──────── Data shown

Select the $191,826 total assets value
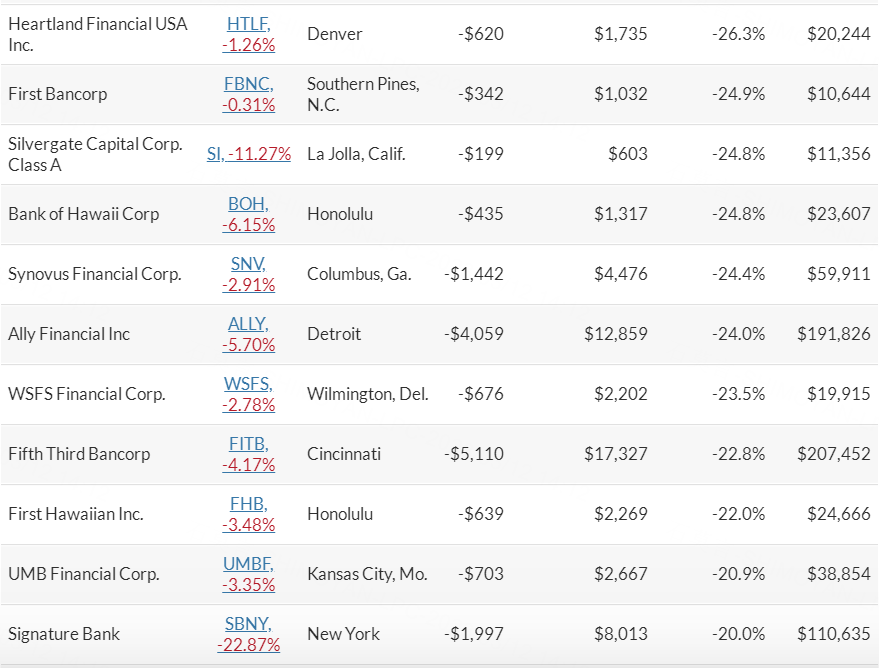Image resolution: width=879 pixels, height=668 pixels. 833,334
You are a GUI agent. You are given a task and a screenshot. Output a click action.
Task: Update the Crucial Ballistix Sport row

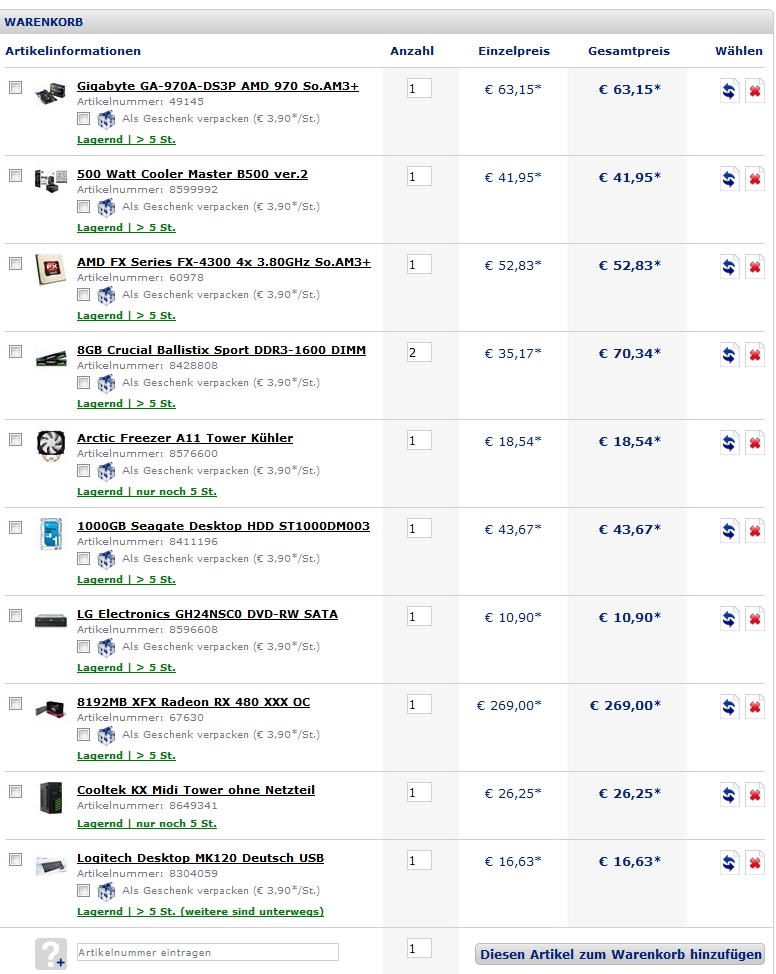click(730, 355)
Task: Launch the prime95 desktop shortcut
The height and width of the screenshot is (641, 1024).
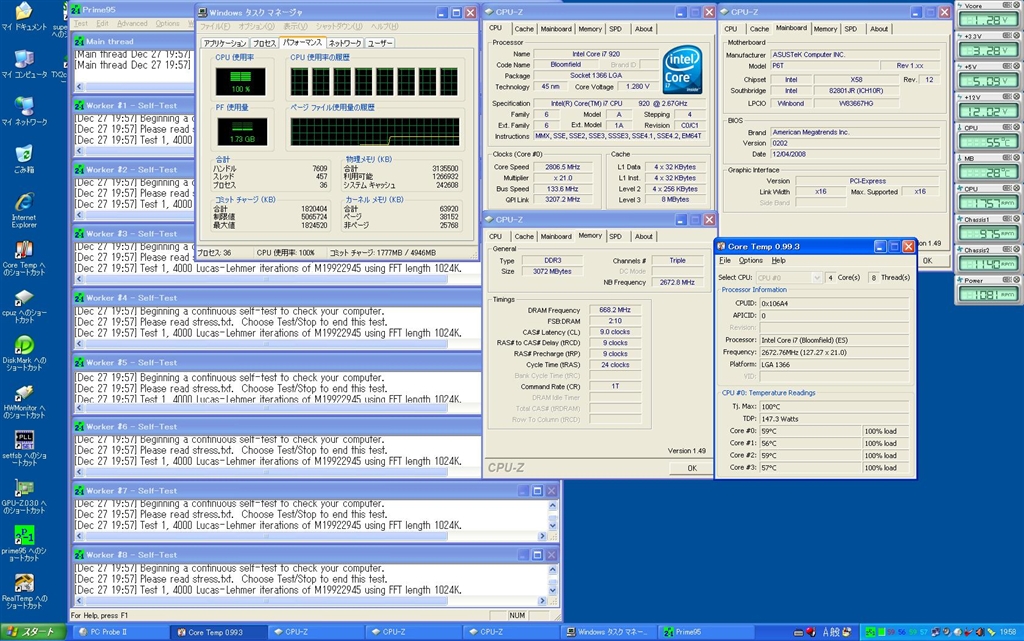Action: (x=23, y=535)
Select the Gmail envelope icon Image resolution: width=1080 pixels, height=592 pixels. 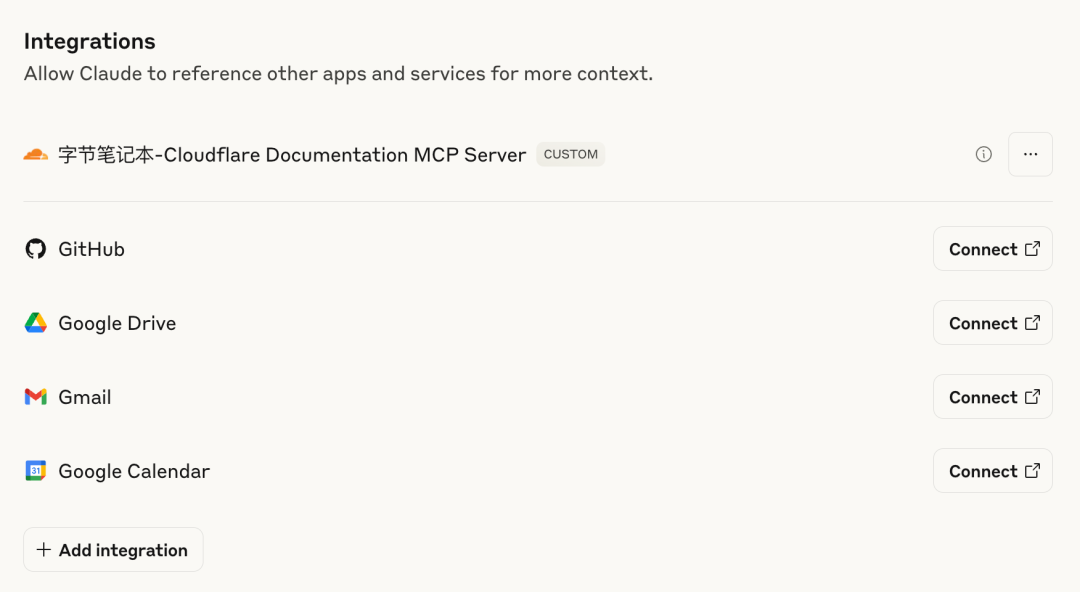tap(35, 396)
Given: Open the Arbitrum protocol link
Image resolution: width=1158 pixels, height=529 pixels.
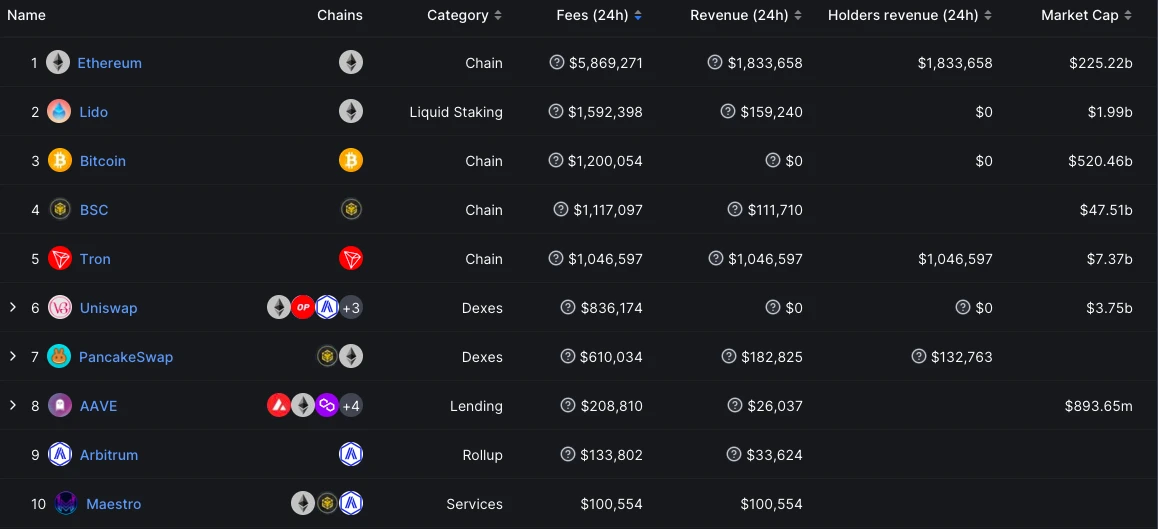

────────────────

Pictures stay out of this copy. Retype exactly the lines from the one with "Given: Open the Arbitrum protocol link" through the last line of the data, both ends included, and nothing more.

Given: Open the Arbitrum protocol link
Image resolution: width=1158 pixels, height=529 pixels.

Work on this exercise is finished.